A meeting was held quite far from Earth
"It's time again for another birth"
Said the Angels to the Lord above
This special child will need much love
His progress may seem very slow
Accomplishments he may not show
And he'll require extra care
From folks he meets, way down there
He may not run, laugh, or play
His thoughts may seem quite far away
So many times he will be labeled different,
helpless and disabled
So let's be careful where he's sent
We want his life to be content;
Please Lord find the parents who
will do a special job for you
They will not realize right away
The leading role they're asked to play
So with this child sent from above
Comes stronger faith and a richer love
And soon they'll know the privilege given
In caring for their gift from Heaven
This special child so meek and mild
Is "Heaven's Very Special Child."

- Unknown author

I have read this poem many times before and thought I would post it.  I have had some sad last few days, don't ask me why because I don't really know.  Maybe it is because Luke is already bearing weight on his legs and has head control at 6 weeks and it seems that Dylan just started doing that.  Or maybe because Hailey has begun asking more questions about Dylan lately.  For instance, "Mommy, why can't Dylan talk or walk yet?"  and "Why is baby Luke growing so fast and Dylan is growing so slow?"  My response has been that God made Dylan extra special and it is going to take him a little longer to do some things and it is going to take him a little longer to grow. 

I have been thinking about the future, and the truth is it really scares me.  I have also been thinking a lot of what life would have been like if Dylan was born with all of his chromosomes intact.  I even had to bite my lip to keep from full-on crying when I was in the checkout line at Walmart on Friday because I saw a little boy about Dylan's age running down the aisle.  I know that it is probably not helping me to have these thoughts but I can't seem to control it.  I am a pro at the art of smiling and laughing on the outside but screaming on the inside.  Unless I tell someone that something is wrong they usually won't know it.  So last night I went on an Internet search to look for some inspirational quotes or poems for parents of children with special needs and I came across this:

Everyday brings us unique challenges that can wear us down or build us up.
For within each day:
  • We may have every strength and weakness of our own tested
  • We will have to fight and advocate for our children
  • We will choose to protect our integrity and theirs
  • We will stand firm amongst criticism and in our beliefs
  • We can choose to embrace their uniqueness
  • We will love them with every part of our being
  • We can find renewed hope and strength
  • We can find peace and love where there may have not otherwise been
  • We may cry, grieve, and mourn what we cannot, or do not have
  • Yet, we can choose to celebrate, value and appreciate what we do

We face life with an incredible amount of strength and courage.  We count our blessings, we realize the frailty and preciousness of life, we find wings we may have never had, and we, in the end, inspire others and show our children amazing and unconditional love.  We climb a tough mountain, but the steeper it is and the more hurdles we encounter on the way, the more we appreciate the view from the top.  We have seen and learned things most people don't get a chance to.  We value differences, validate each other and know a love and appreciation deeper than most.

I think this hits how I feel right on the nose. 




Then no matter how sad I am or how much I am crying I take one look at this precious face and my heart melts and I can't help but smile.

7 comments:

  1. Hey... You are not alone in this.
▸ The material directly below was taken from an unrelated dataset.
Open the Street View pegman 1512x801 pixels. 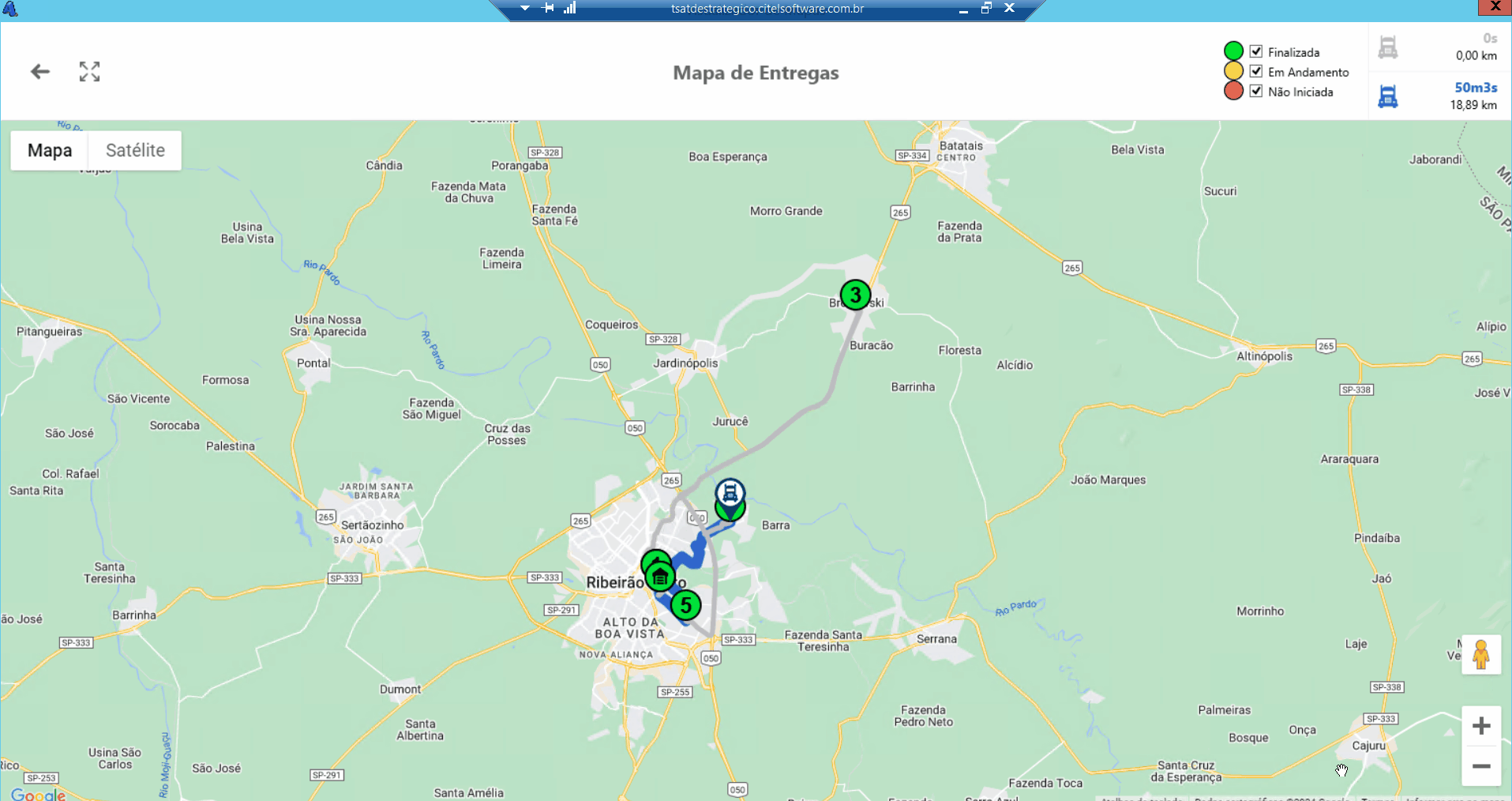(1480, 655)

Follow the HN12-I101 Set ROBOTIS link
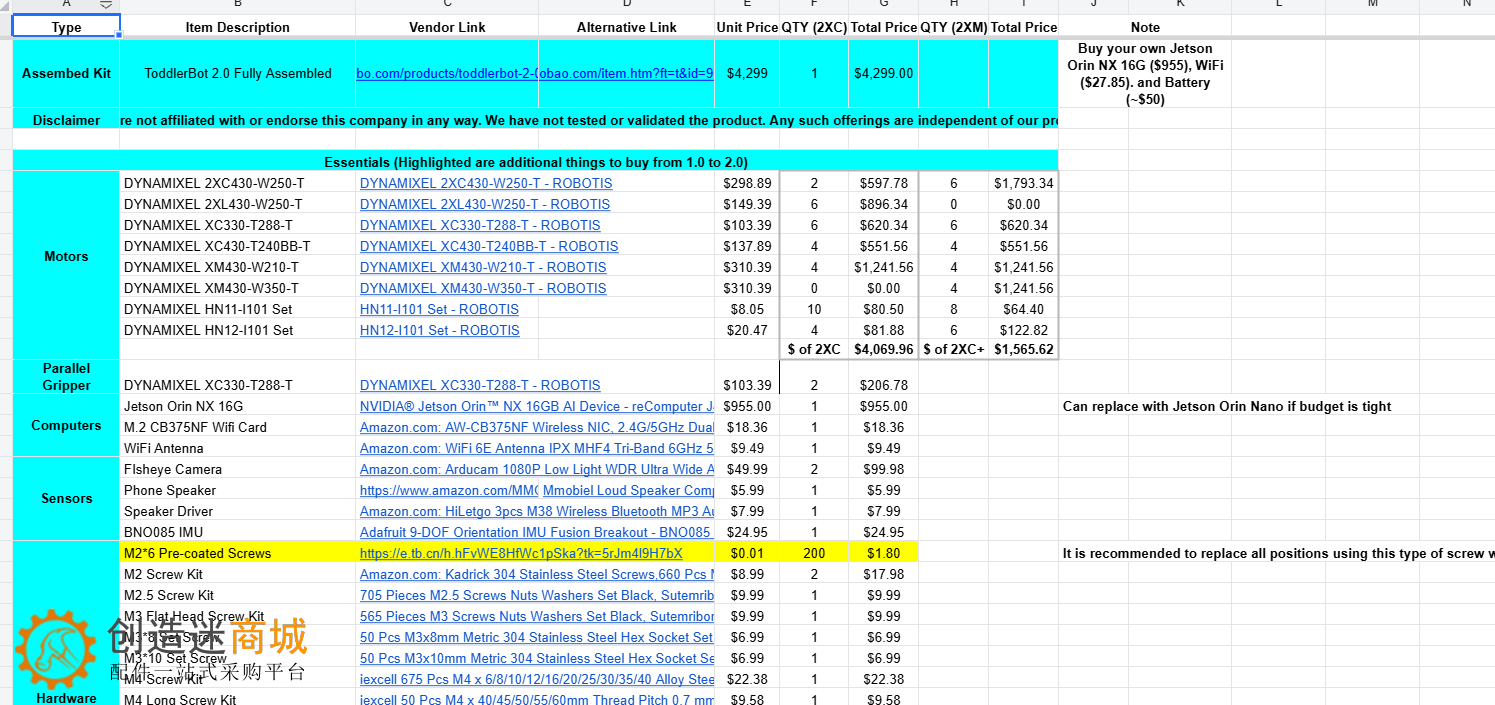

I know those feelings so well.

    I'm dreading the moment when my firstborn will ask me why his sister is different from the kids her age. My heart breaks now just by thinking about it, but on another note I know that seeing this difference will put him on a path of becoming a more compassionate, loving and deeply caring person. All qualities I want him to have.
    I'm sure today will be a better day. Hugs.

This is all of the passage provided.